RE: Difference between EM QUAD and EM SPACE

From: Kenneth Whistler (kenw@sybase.com)
Date: Mon Jul 10 2000 - 20:06:19 EDT


Jonathan wrote:

> In TeX, the difference is that an EM QUAD (\qquad) and an EN QUAD
> (\quad) provide spaces that are legitimate breakpoints for lines within a
> paragraph; while EM SPACE, EN SPACE (\enspace) and THIN SPACE (\thinspace)
> produce horizontal space that cannot cause a line-break.

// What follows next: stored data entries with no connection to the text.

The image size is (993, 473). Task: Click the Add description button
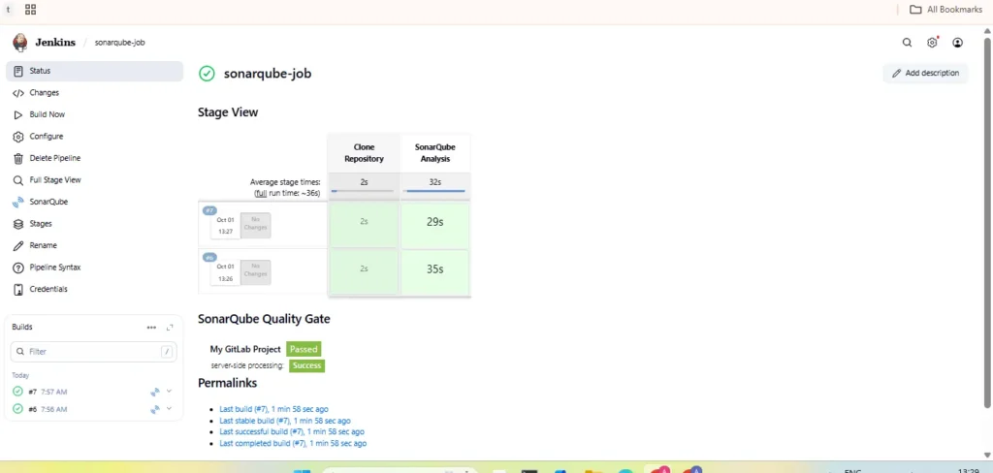pos(925,73)
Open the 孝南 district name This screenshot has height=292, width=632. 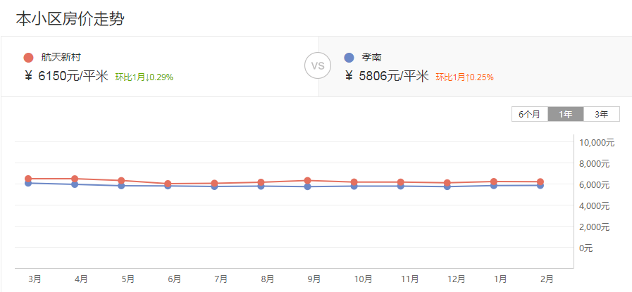click(372, 58)
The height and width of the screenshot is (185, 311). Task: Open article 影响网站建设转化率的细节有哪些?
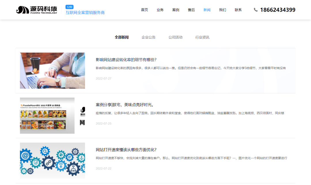click(126, 60)
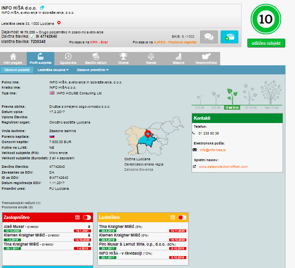This screenshot has width=295, height=268.
Task: Expand the Zastave premičnin dropdown
Action: [x=90, y=70]

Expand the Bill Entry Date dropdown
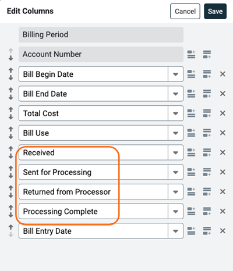pyautogui.click(x=175, y=231)
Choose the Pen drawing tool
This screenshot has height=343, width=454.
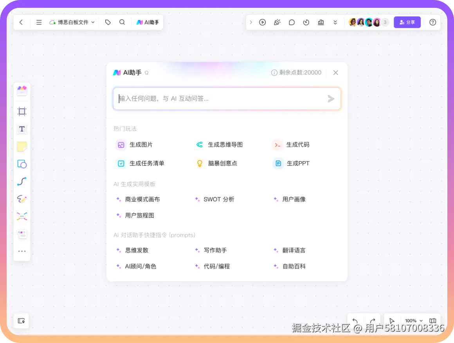(x=22, y=199)
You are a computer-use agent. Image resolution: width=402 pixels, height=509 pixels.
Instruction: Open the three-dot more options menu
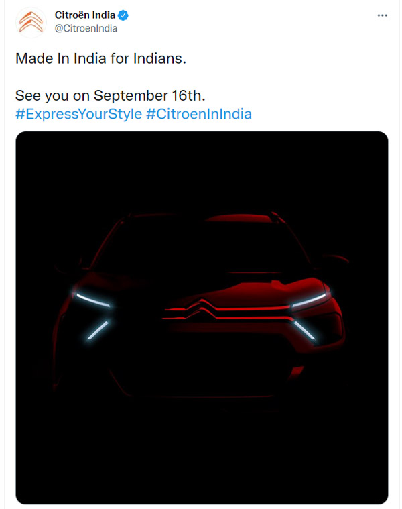click(x=383, y=15)
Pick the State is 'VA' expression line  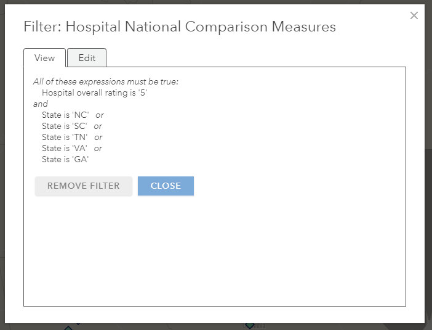coord(65,148)
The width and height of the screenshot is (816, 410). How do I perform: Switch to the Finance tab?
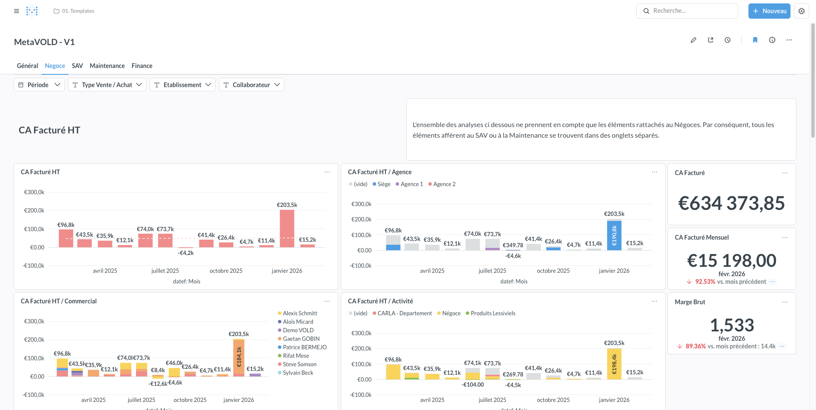pyautogui.click(x=142, y=66)
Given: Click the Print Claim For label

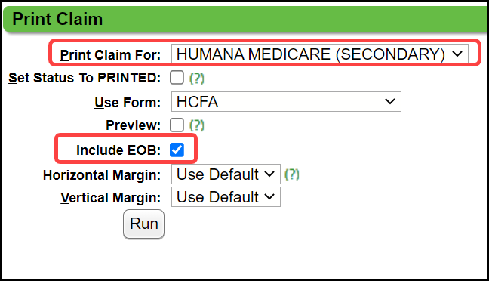Looking at the screenshot, I should [110, 55].
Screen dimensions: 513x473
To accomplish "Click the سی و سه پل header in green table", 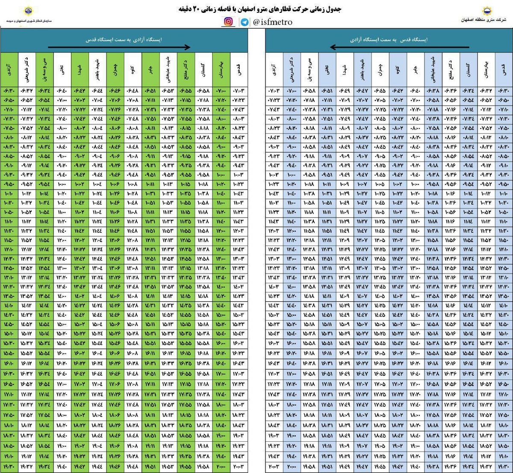I will [44, 68].
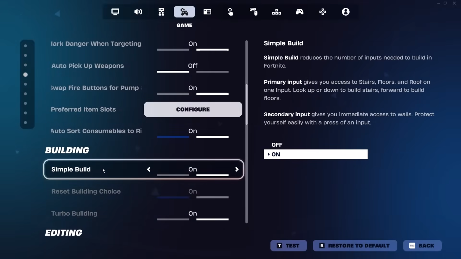Select ON in the Simple Build options list

(315, 154)
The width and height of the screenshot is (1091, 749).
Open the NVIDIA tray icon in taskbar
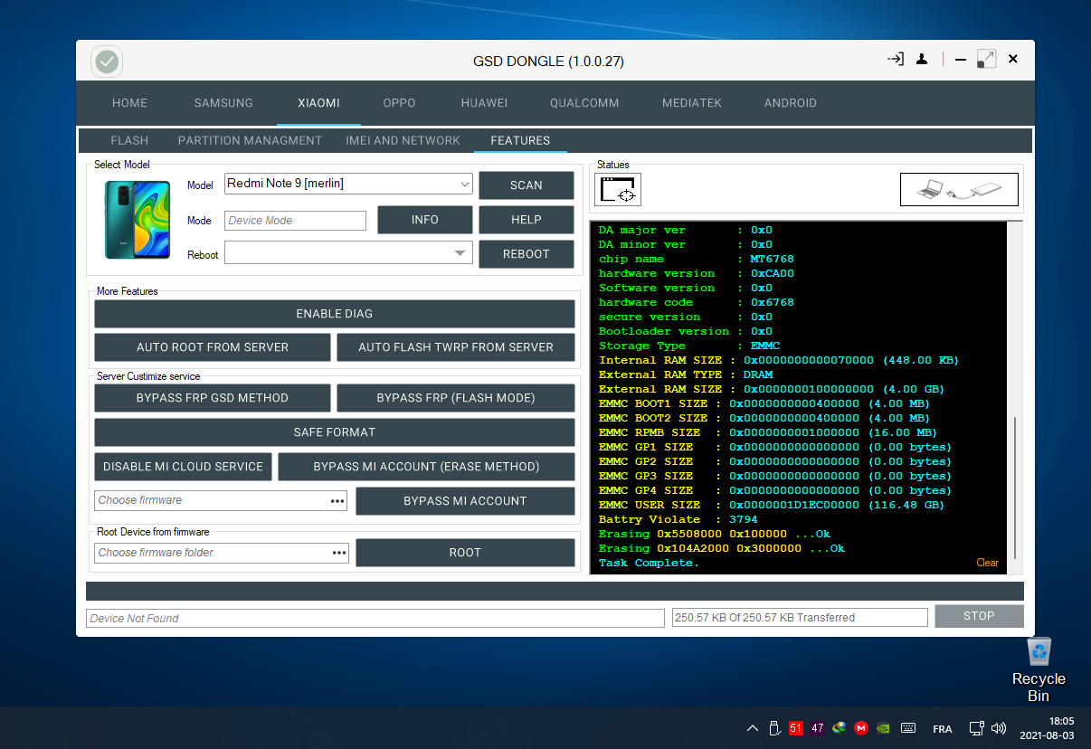click(884, 728)

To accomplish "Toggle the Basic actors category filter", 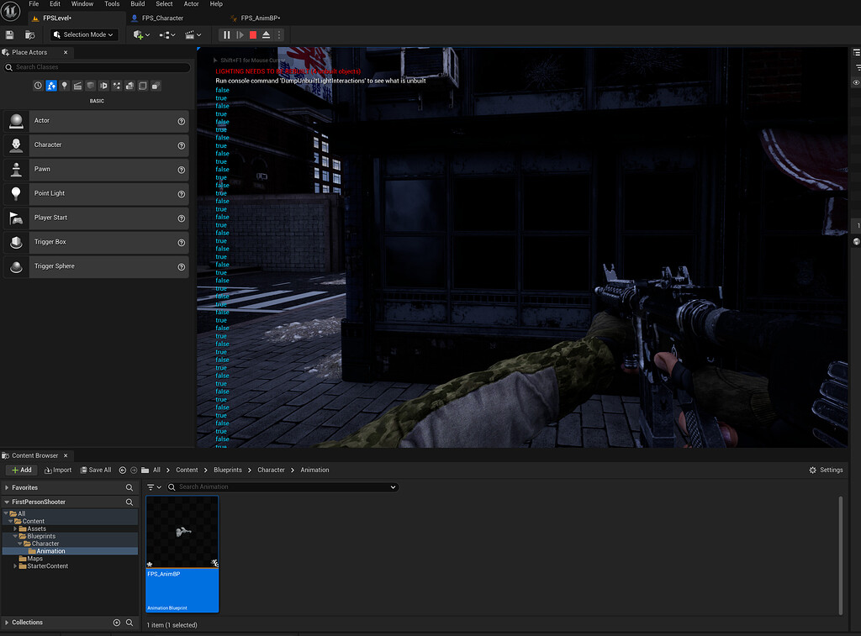I will point(50,85).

This is interesting, but it strikes me as a TeX convention that does
not follow general typography -- a kind of a way to get breaking or
non-breaking spaces of specified widths.

>
> My assumption on reading the Unicode standard was that this was the
> intention---though it is not spelled out anywhere.

It was not.

> Maybe a clarification
> would be worthwhile. If so, the fact that TeX is so widely implemented and
> used---at least within the arena of technical documents---might make it
> worthwhile to preserve those characteristics.
>

Well, the problem is that you also have to contend now with the specification
of UTR #14, Line Breaking Properties, which, in the accompanying data
file, LineBreak.txt, gives the following line break properties to spaces:

0020;SP;SPACE

00A0;GL;NO-BREAK SPACE
 
2000;BA;EN QUAD
2001;BA;EM QUAD
2002;BA;EN SPACE
2003;BA;EM SPACE
2004;BA;THREE-PER-EM SPACE
2005;BA;FOUR-PER-EM SPACE
2006;BA;SIX-PER-EM SPACE
2007;GL;FIGURE SPACE
2008;BA;PUNCTUATION SPACE
2009;BA;THIN SPACE
200A;BA;HAIR SPACE
200B;ZW;ZERO WIDTH SPACE

where:

SP = line break opportunity after the character; enables indirect breaks
BA = line break opportunity after the character
GL = prohibit line breaks before or after
ZW = optional break

Basically, you are saying that TeX treats EM SPACE, EN SPACE, and THIN SPACE
as GL, rather than BA. That is an additional semantic that TeX is applying
to those characters that is unlikely to be easily interoperable with some
other application. But then given that other aspects of TeX line-breaking
would also not be interoperable, since they rely on the particular details
of TeX's optimizations for line-breaking, I would say that the safer thing
to do would be only to rely on SPACE and NO-BREAK SPACE (and possibly FIGURE
SPACE) to make explicit distinctions in breaking behavior for text
interchange, but not to expect the fixed-width spaces to survive very reliably
into formatted text when interchanged in plain text.